#### [INPUT]

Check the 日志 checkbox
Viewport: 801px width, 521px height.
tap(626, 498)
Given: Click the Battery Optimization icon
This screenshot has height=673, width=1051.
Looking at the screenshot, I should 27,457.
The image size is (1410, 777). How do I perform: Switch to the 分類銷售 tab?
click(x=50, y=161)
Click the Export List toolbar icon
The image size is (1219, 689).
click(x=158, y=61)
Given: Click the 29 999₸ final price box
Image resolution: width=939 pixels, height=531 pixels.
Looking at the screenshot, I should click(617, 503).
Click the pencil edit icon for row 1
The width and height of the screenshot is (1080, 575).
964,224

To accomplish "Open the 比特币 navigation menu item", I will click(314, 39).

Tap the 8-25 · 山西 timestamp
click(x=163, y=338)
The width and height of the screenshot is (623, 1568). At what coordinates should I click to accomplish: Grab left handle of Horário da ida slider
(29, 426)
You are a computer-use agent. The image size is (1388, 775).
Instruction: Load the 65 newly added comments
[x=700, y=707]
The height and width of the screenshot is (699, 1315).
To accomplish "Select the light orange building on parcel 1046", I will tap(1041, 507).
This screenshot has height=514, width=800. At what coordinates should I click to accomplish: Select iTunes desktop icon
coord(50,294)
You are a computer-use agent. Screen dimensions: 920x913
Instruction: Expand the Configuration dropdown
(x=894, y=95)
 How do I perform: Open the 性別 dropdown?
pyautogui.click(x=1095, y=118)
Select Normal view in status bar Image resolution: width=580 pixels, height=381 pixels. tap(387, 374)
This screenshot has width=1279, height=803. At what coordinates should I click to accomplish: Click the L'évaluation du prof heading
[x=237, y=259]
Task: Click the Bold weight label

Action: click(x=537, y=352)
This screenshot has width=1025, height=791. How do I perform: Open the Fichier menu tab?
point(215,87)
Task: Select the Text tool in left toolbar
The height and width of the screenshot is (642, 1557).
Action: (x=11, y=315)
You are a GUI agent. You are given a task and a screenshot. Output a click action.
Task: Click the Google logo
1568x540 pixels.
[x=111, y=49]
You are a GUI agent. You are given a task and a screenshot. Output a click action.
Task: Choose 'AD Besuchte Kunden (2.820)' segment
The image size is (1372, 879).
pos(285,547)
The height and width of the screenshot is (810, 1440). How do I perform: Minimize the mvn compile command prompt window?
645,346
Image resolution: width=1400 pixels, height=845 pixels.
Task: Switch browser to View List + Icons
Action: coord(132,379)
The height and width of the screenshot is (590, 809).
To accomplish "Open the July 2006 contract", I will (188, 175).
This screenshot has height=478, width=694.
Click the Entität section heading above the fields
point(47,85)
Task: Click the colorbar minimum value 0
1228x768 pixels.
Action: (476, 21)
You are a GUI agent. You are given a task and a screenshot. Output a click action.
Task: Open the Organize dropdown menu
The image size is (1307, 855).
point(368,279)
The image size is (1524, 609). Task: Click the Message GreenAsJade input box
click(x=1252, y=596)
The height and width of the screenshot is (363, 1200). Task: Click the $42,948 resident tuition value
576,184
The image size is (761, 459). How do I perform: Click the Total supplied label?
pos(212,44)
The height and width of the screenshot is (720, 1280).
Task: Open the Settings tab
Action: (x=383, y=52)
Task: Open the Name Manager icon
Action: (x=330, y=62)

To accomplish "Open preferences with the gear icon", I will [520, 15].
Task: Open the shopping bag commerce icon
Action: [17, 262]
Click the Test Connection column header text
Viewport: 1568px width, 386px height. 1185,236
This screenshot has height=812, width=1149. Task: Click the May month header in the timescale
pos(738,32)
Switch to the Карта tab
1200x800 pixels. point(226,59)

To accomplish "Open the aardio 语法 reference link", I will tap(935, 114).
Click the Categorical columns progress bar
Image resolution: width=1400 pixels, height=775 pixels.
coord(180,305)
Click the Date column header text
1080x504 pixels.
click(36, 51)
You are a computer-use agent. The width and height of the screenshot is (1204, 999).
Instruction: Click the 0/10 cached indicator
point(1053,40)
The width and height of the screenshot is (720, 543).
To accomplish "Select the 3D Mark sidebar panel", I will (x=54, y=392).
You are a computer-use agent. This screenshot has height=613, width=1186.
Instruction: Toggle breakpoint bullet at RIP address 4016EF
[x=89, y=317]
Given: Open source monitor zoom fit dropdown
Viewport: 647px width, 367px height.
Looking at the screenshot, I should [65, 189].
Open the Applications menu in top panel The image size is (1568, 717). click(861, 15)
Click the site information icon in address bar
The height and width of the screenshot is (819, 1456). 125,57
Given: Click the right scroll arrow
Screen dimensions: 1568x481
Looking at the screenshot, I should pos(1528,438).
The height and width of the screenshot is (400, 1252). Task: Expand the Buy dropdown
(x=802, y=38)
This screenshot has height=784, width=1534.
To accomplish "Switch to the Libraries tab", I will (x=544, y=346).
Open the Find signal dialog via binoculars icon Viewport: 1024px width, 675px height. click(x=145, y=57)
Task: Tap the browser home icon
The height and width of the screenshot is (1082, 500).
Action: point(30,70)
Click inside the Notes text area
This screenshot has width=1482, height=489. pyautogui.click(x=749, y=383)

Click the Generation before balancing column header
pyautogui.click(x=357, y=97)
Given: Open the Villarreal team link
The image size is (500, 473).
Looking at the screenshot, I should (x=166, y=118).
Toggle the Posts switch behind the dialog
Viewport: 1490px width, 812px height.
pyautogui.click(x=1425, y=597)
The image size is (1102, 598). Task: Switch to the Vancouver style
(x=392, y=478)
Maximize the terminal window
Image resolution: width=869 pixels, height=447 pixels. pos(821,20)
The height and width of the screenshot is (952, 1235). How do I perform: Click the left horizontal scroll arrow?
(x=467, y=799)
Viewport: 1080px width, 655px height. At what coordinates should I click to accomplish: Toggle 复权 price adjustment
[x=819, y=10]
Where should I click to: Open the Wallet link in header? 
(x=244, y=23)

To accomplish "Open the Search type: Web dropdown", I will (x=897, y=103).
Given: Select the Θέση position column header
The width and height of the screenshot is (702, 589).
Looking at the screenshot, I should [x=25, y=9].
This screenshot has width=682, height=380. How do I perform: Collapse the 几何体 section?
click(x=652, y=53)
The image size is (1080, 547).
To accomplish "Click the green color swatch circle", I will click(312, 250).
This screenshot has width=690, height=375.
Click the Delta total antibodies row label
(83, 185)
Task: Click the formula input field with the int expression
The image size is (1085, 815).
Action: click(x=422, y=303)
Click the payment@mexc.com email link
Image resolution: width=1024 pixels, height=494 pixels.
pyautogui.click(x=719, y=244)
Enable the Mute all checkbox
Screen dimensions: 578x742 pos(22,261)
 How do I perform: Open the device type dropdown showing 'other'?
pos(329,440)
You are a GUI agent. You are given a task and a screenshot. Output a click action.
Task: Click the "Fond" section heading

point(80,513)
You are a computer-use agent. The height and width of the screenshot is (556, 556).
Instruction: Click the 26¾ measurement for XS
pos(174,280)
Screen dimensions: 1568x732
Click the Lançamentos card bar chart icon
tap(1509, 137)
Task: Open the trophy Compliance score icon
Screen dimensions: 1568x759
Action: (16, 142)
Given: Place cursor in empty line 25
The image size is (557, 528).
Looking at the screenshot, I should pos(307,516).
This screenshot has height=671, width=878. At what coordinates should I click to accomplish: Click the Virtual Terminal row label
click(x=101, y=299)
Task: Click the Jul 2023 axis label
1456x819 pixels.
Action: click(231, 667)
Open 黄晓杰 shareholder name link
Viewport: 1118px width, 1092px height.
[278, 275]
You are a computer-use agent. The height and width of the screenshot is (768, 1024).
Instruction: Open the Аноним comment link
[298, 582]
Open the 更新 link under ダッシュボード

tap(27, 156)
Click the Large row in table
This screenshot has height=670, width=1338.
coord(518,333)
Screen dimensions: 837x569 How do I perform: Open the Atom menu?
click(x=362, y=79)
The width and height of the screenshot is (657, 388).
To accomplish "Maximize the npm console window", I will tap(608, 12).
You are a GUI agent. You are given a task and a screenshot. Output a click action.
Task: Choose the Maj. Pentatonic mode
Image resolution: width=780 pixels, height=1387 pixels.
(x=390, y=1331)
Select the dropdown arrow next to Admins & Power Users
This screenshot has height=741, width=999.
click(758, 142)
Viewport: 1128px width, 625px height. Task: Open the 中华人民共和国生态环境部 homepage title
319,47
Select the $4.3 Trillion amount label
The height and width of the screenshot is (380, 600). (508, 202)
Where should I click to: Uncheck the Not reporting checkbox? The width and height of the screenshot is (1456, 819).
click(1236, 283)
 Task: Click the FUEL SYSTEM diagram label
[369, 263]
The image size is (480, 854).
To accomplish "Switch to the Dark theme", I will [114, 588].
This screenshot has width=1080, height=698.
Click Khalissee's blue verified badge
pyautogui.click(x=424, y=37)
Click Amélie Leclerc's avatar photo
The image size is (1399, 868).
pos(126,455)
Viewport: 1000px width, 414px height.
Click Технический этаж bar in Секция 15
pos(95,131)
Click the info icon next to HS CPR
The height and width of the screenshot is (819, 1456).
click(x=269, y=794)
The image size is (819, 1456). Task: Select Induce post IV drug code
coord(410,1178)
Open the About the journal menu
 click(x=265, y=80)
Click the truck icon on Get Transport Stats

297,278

#### [TASK BRIEF]
Each line above from the one with "Viewport: 1490px width, 812px height." up to and including the one with "Task: Click the Jul 2023 axis label" must be set down exactly, and no line outside that span may appear.

#### [ANSWER]
Viewport: 1490px width, 812px height.
pyautogui.click(x=1425, y=597)
The image size is (1102, 598). Task: Switch to the Vancouver style
(x=392, y=478)
Maximize the terminal window
Image resolution: width=869 pixels, height=447 pixels. pos(821,20)
The height and width of the screenshot is (952, 1235). How do I perform: Click the left horizontal scroll arrow?
(x=467, y=799)
Viewport: 1080px width, 655px height. At what coordinates should I click to accomplish: Toggle 复权 price adjustment
[x=819, y=10]
Where should I click to: Open the Wallet link in header? 
(x=244, y=23)

To accomplish "Open the Search type: Web dropdown", I will (x=897, y=103).
Given: Select the Θέση position column header
The width and height of the screenshot is (702, 589).
Looking at the screenshot, I should [x=25, y=9].
This screenshot has width=682, height=380. How do I perform: Collapse the 几何体 section?
click(x=652, y=53)
The image size is (1080, 547).
To accomplish "Click the green color swatch circle", I will click(312, 250).
This screenshot has width=690, height=375.
Click the Delta total antibodies row label
(83, 185)
Task: Click the formula input field with the int expression
The image size is (1085, 815).
Action: click(x=422, y=303)
Click the payment@mexc.com email link
Image resolution: width=1024 pixels, height=494 pixels.
pyautogui.click(x=719, y=244)
Enable the Mute all checkbox
Screen dimensions: 578x742 pos(22,261)
 How do I perform: Open the device type dropdown showing 'other'?
pos(329,440)
You are a GUI agent. You are given a task and a screenshot. Output a click action.
Task: Click the "Fond" section heading

point(80,513)
You are a computer-use agent. The height and width of the screenshot is (556, 556).
Instruction: Click the 26¾ measurement for XS
pos(174,280)
Screen dimensions: 1568x732
Click the Lançamentos card bar chart icon
tap(1509, 137)
Task: Open the trophy Compliance score icon
Screen dimensions: 1568x759
Action: (16, 142)
Given: Place cursor in empty line 25
The image size is (557, 528).
Looking at the screenshot, I should pos(307,516).
This screenshot has height=671, width=878. At what coordinates should I click to accomplish: Click the Virtual Terminal row label
click(x=101, y=299)
Task: Click the Jul 2023 axis label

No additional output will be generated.